When Roosevelt said, “Yes,” I was so feverishly structuring my argument against an expected rejection of our request that I didn’t immediately realize
what our friend the animal communicator had communicated.
“Yes, we’ll help,” Roosevelt explained in response to my dumb blinking.
We passed smiles, like a plate of crustulorum, around the table.
Then Sasha cocked her head at Roosevelt and said, “‘We’?”
“You’ll need me along to interpret.”
Bobby said, “The mungo man leads, we follow.”
“It might not be that simple,” Roosevelt said.
Sasha shook her head. “We can’t ask you to do this.”
Taking her hand, patting it, Roosevelt smiled. “Daughter, you aren’t asking. I’m insisting. Orson is my friend, too. All these children are the children of my neighbors.”
“‘Lots of death,’” I quoted again.
Roosevelt counter-quoted the feline’s previous equivocation: “Nothing’s hopeless.”
“Cats know things,” I said.
Now he quoted me: “Not everything.”
Mungojerrie looked at us as if to say, Cats know.

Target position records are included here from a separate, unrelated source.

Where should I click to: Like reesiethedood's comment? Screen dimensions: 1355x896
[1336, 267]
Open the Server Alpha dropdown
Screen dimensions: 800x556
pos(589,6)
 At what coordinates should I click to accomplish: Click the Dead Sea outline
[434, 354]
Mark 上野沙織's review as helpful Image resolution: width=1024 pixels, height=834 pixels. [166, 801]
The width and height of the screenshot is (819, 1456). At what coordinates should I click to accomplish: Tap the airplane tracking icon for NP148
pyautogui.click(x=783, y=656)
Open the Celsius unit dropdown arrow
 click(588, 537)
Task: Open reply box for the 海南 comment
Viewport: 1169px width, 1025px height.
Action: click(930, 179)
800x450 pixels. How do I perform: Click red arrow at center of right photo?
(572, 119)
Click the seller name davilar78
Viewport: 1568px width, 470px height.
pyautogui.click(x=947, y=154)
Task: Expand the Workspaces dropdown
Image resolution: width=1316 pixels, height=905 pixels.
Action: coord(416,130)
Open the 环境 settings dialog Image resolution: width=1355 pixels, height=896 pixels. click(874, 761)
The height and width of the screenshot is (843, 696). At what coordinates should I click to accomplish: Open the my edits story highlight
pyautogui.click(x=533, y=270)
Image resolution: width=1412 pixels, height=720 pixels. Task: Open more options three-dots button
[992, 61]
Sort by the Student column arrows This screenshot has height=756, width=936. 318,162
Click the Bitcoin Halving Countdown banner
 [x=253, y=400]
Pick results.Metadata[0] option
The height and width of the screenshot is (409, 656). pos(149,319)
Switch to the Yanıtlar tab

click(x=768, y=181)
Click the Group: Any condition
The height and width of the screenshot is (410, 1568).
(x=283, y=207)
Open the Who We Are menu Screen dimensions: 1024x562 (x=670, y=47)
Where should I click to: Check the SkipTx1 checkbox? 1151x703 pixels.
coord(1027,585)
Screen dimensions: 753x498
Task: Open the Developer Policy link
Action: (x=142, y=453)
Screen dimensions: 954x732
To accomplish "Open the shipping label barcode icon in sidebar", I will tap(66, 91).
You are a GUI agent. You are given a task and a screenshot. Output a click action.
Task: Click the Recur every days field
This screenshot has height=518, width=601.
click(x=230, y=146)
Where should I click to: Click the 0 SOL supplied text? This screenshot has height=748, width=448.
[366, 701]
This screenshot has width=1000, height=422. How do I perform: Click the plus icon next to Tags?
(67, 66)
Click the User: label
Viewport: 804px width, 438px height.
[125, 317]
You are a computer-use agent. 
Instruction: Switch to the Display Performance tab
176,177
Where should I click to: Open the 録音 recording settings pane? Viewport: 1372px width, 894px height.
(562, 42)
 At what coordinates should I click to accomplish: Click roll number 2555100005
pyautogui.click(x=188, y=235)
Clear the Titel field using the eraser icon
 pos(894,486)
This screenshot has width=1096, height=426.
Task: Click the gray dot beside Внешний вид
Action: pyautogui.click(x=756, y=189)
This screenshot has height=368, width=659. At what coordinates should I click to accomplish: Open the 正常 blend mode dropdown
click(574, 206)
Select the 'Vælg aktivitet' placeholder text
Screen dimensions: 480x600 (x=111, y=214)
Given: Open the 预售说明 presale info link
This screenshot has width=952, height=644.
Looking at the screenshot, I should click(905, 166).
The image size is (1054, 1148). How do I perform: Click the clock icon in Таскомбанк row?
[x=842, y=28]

I felt that neither the cat nor Roosevelt should finally commit to this dangerous enterprise without first hearing Leland Delacroix’s disjointed, incomplete, at times incoherent, yet compelling final testament. Whether or not we found Orson and the kids, we would return to that cocoon-infested bungalow at the end of the night to set a purging fire, but I was convinced that during our search, we would encounter other consequences of the Mystery Train project, some potentially lethal. If, after hearing Delacroix’s bizarre tale told in his tortured voice, Roosevelt and Mungojerrie reconsidered their commitment to accompany us, I would still try to persuade them to help, but I’d feel that I had been fair with them.
We adjourned to the dining room, where I replayed the original cassette.
The last words on the tape were spoken in that unknown language, and when they faded, Bobby said, “The tune’s good, but it doesn’t have a beat you can dance to.”